В темноте перед ними, в овраге маячил дрожащий бледный огонек, не спеша приближаясь. Бежать было решительно невозможно, в темноте можно было налететь на что-нибудь или свалиться куда-нибудь, а фонарей друзья не взяли, чтобы не привлекать к своим шараханьям по кладбищу лишнего внимания. Оба замерли на месте. Огонек, покачиваясь, то прижимаясь к самой земле, то подлетая, не спеша плыл к ним. Внезапно, метрах в пяти от друзей, огонек погас.
– Не смотрите на него. – Трагическим шепотом проговорил дядюшка Корнелиус.
– На кого? – Так же шепотом спросил его Антон.
– На него! – Из сумрака выплыла серая, едва различимая, но все же ощутимо плотная фигура. Пародия на человека – существо коренастое, безобразно пузатое, с несоразмерно маленькой головой на короткой, бычьей шее и с совершенно плоским блином лица. Оно неуклюже и совершенно бесшумно переступало своими кривыми ногами-тумбами, выставив вперед длинные, обезьяньи руки, как бы щупая воздух. Постоит несколько секунд, шаря руками перед собой, сделает пару неуверенных шагов, снова встанет.
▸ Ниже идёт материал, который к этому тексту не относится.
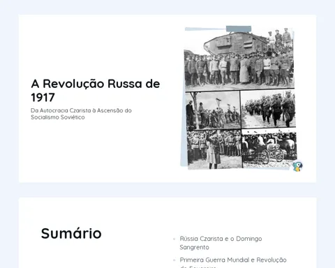This screenshot has height=268, width=335.
Task: Select the photo of soldiers holding flags
Action: [x=213, y=110]
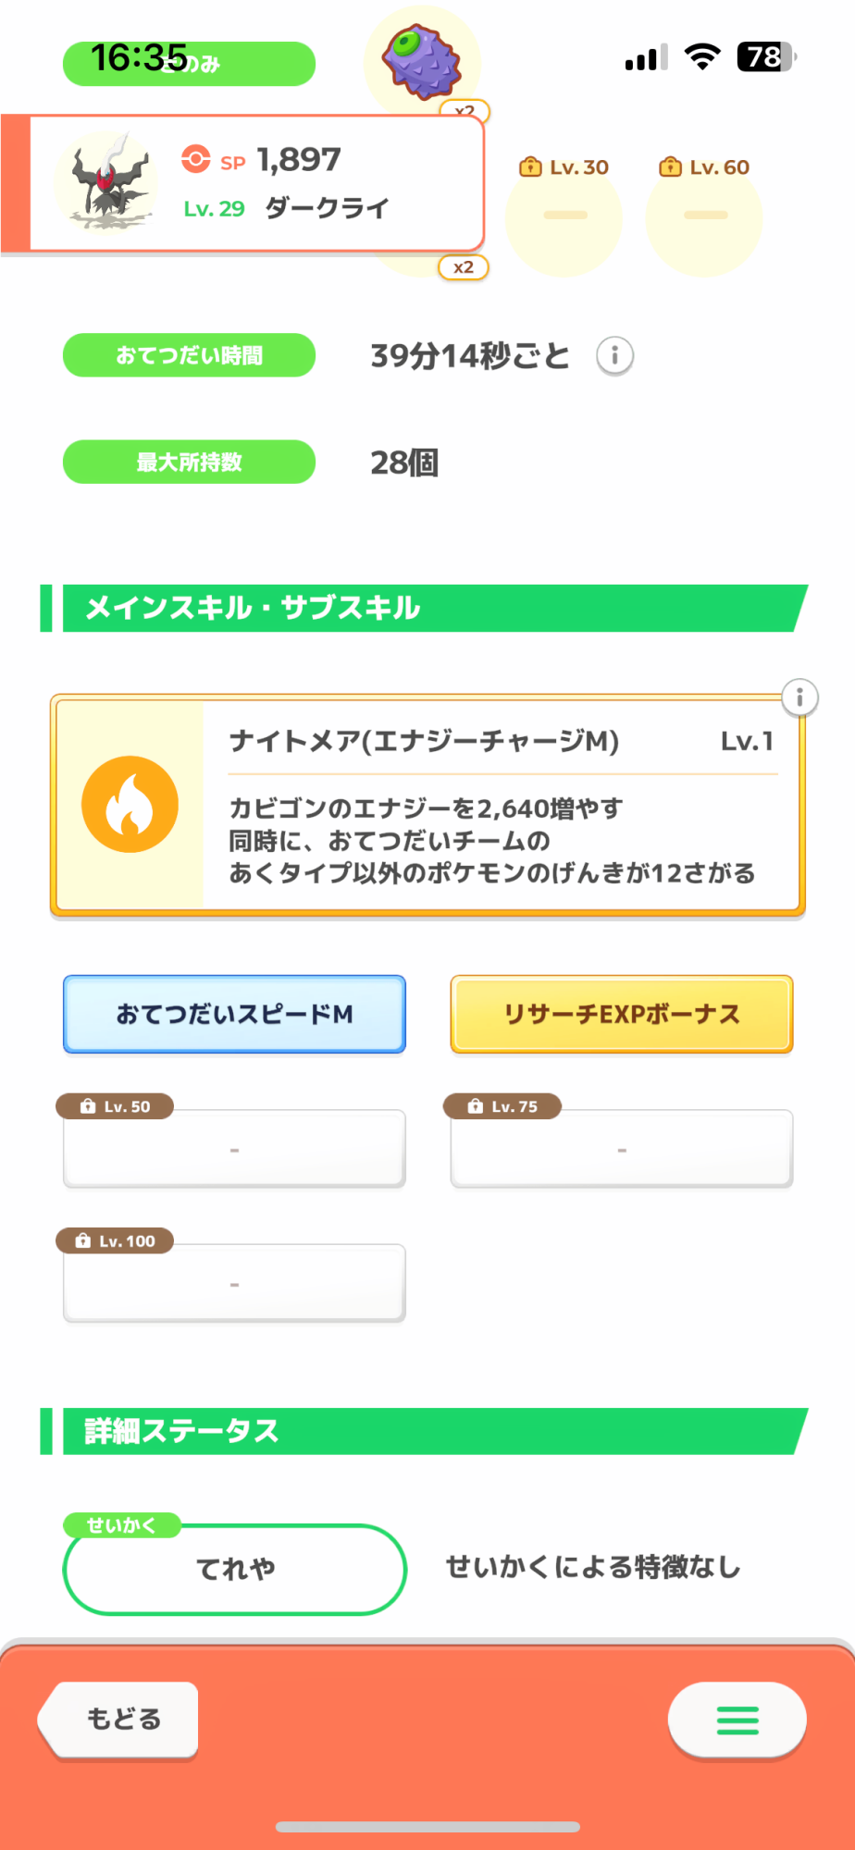Tap the main skill info icon
The image size is (855, 1850).
[x=799, y=697]
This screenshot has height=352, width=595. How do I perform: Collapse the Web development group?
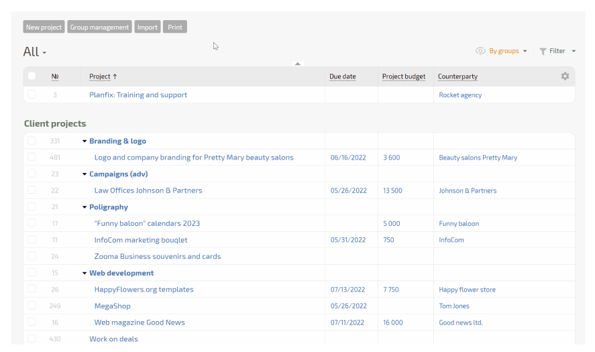click(85, 274)
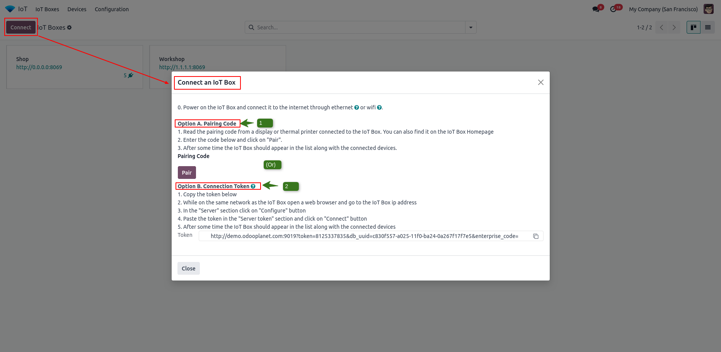Click the IoT app logo icon
The image size is (721, 352).
click(10, 9)
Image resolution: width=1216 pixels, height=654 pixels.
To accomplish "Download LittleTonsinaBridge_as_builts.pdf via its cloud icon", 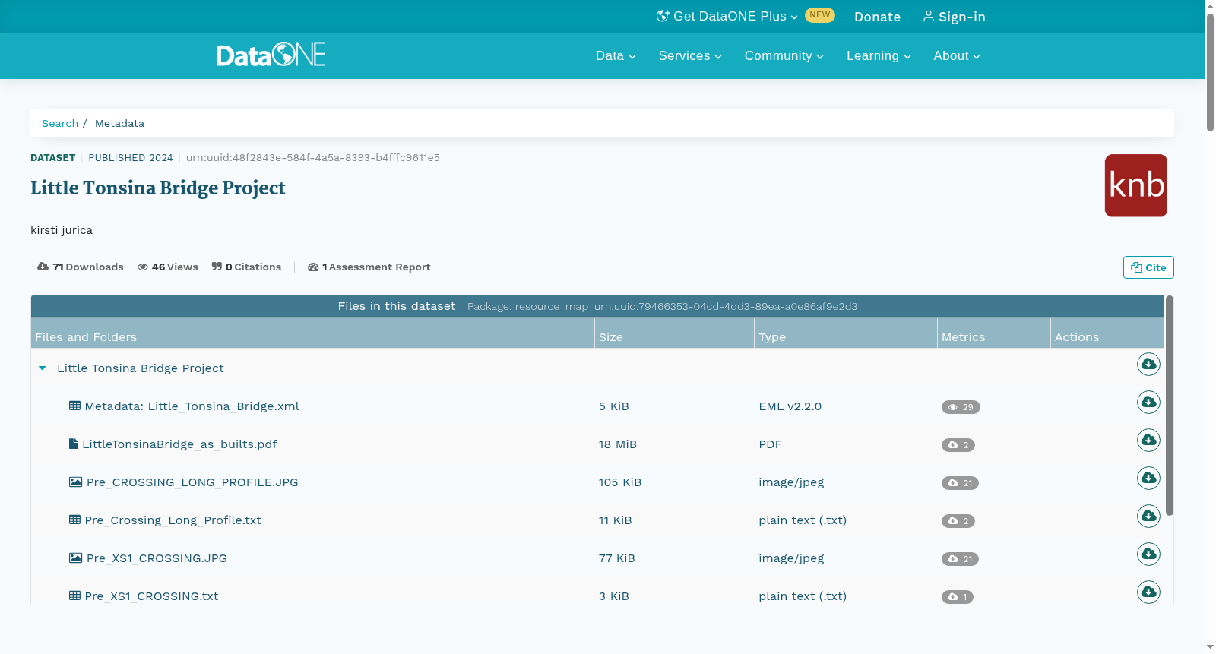I will coord(1148,441).
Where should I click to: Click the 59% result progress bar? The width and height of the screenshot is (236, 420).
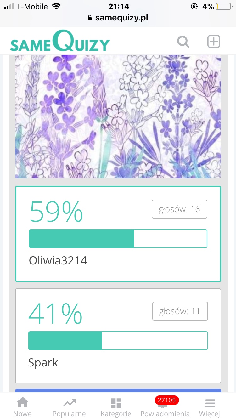118,239

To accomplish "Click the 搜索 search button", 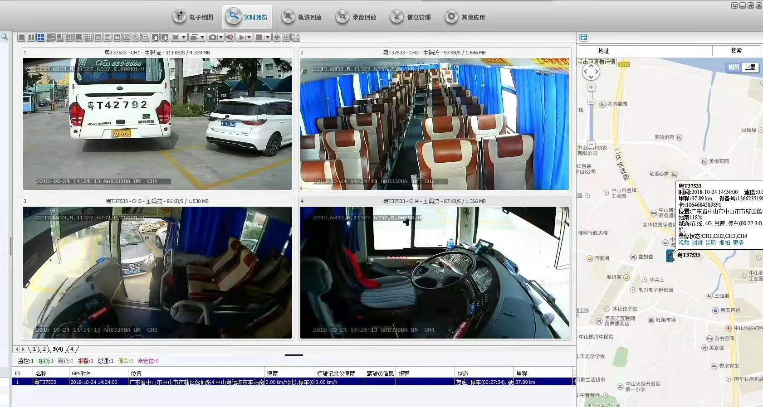I will [736, 51].
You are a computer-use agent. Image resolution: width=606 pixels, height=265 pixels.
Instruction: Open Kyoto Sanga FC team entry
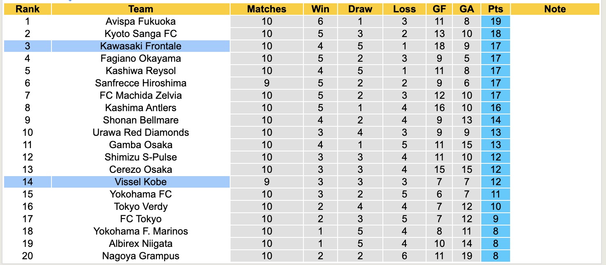point(140,34)
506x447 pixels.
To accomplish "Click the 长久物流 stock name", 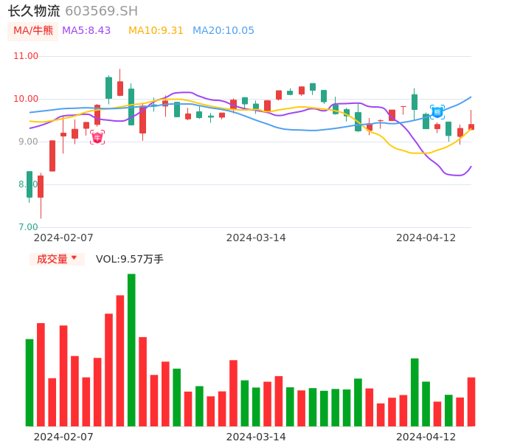I will (x=34, y=11).
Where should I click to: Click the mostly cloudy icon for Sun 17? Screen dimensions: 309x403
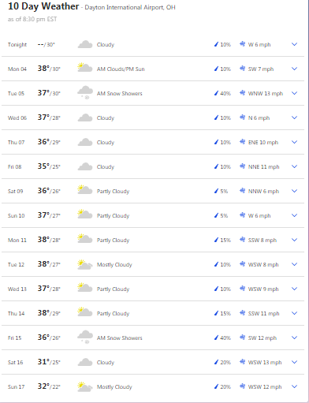pyautogui.click(x=85, y=386)
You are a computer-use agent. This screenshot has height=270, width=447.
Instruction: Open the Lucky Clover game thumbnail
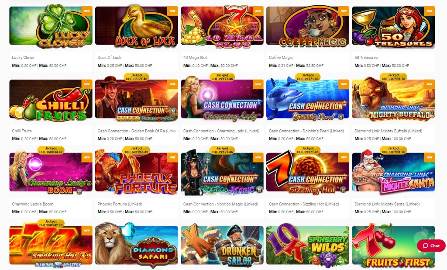51,26
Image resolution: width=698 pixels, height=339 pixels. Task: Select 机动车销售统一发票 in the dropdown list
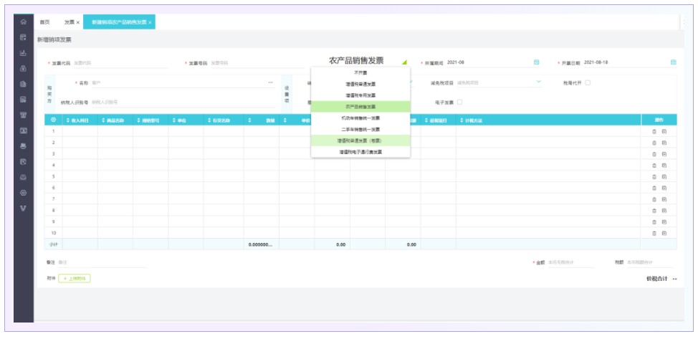point(360,118)
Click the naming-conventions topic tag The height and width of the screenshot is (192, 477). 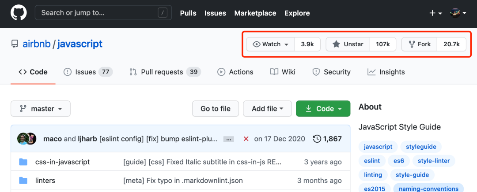tap(428, 188)
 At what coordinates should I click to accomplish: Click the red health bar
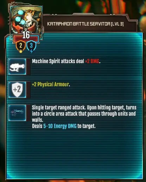[26, 39]
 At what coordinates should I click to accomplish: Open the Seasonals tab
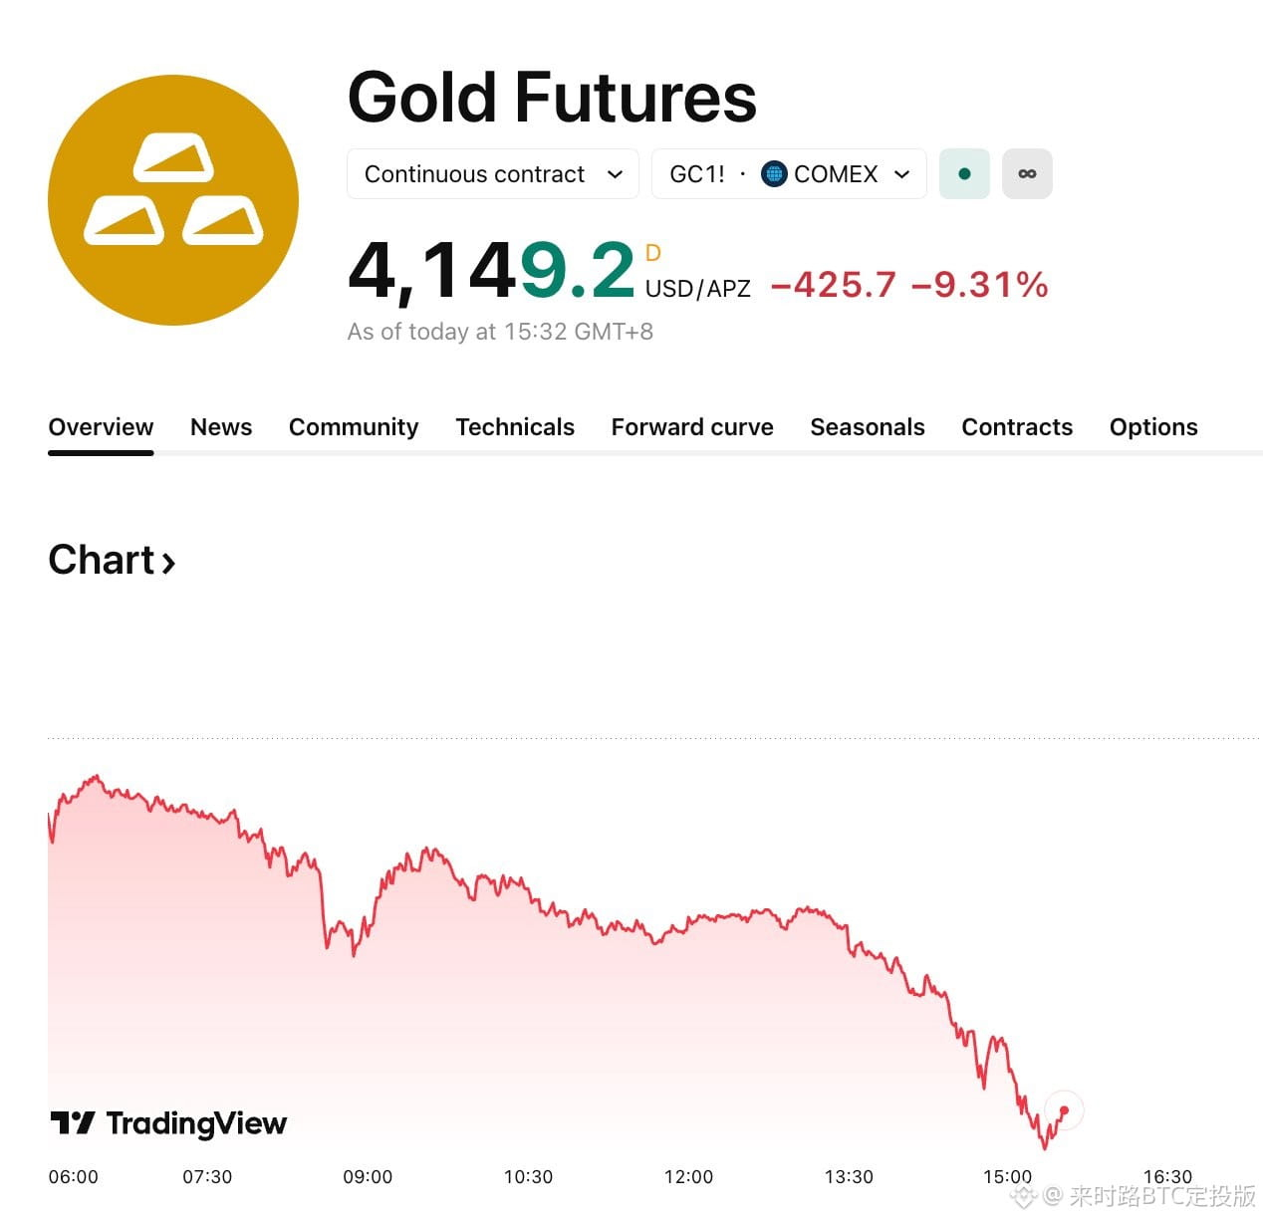pos(868,427)
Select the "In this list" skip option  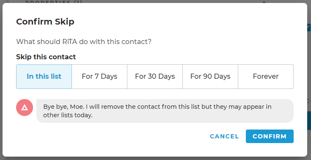[44, 77]

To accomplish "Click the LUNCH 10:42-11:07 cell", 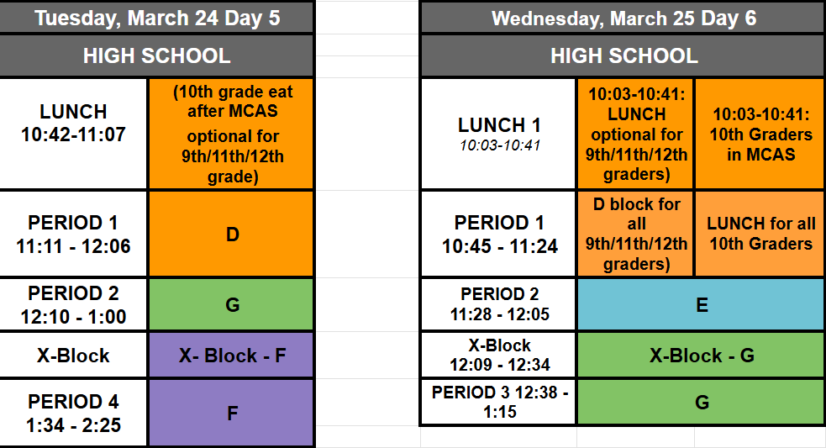I will pyautogui.click(x=74, y=124).
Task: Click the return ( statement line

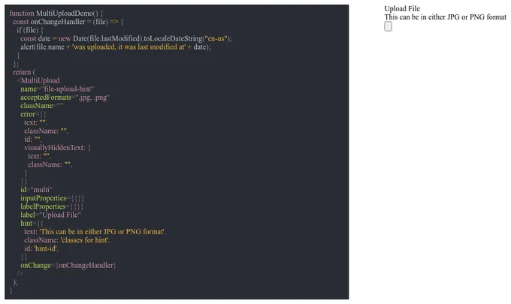Action: tap(24, 72)
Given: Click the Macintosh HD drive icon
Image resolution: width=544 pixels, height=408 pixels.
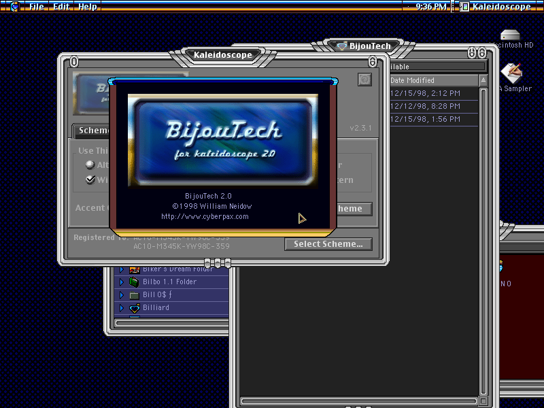Looking at the screenshot, I should coord(510,35).
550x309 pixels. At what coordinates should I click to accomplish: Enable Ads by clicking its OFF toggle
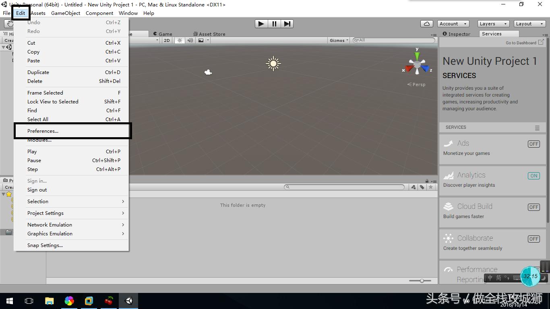[x=533, y=144]
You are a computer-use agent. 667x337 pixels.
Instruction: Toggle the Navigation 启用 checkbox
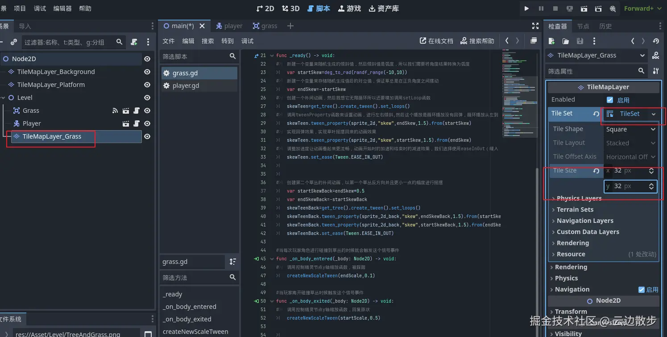[x=641, y=289]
Антон и Магомед уставились на странное существо во все глаза. Отчетливо пахнуло холодом.
Существо сделало еще шаг, другой и остановилось буквально в метре от них. Оно опустило руки, заворочало по сторонам головой. Лишенное рта, носа и глаз лицо оборотилось к людям. Казалось, туманный призрак принюхивается. Маленький, неуверенный шаг в их сторону...
Антон торопливо отвернулся, схватил Магомеда за плечи и также развернул его спиной к призраку. Сделать и то и другое было чертовски тяжело, Антон физически, до боли чувствовал присутствие за спиной чуждого, недоброго. Он напрягся, вжал голову в плечи, ожидая не то удара в спину, не то чего-то во много раз худшего. Поглощенный этим ожиданием он не заметил, в какой момент ощущение присутствия за спиной исчезло.
– Идем далее. – Проговорил Корнелиус, кажется, с облегчением.
– Кто это был?
– Какая разница? Важно то, что он покинул нас. Можешь называть его Хозяином кладбища, если тебе так интересно. Но лучше не делай этого сейчас и вслух. Здесь бродит множество инфернального народа, притянутого сюда силой этого места. Хорошо хоть, Лесной бабы я не ощущаю рядом.
– Кого?!
– Бабы-Яги. Это сильные колдуньи, духовидцы. Наполовину люди, наполовину нелюди, ушедшие от людей в леса и обретшие там Силы. Они живут по глухим местам и редко общаются с людьми, но немногие из встретивших их могут когда-либо рассказать об увиденном. Встреть мы одну из Лесных баб, разворотом к ней задом, к лесу передом мы бы не отделались. В глухих вятских лесах и в Покамье в мои времена их жило достаточно много.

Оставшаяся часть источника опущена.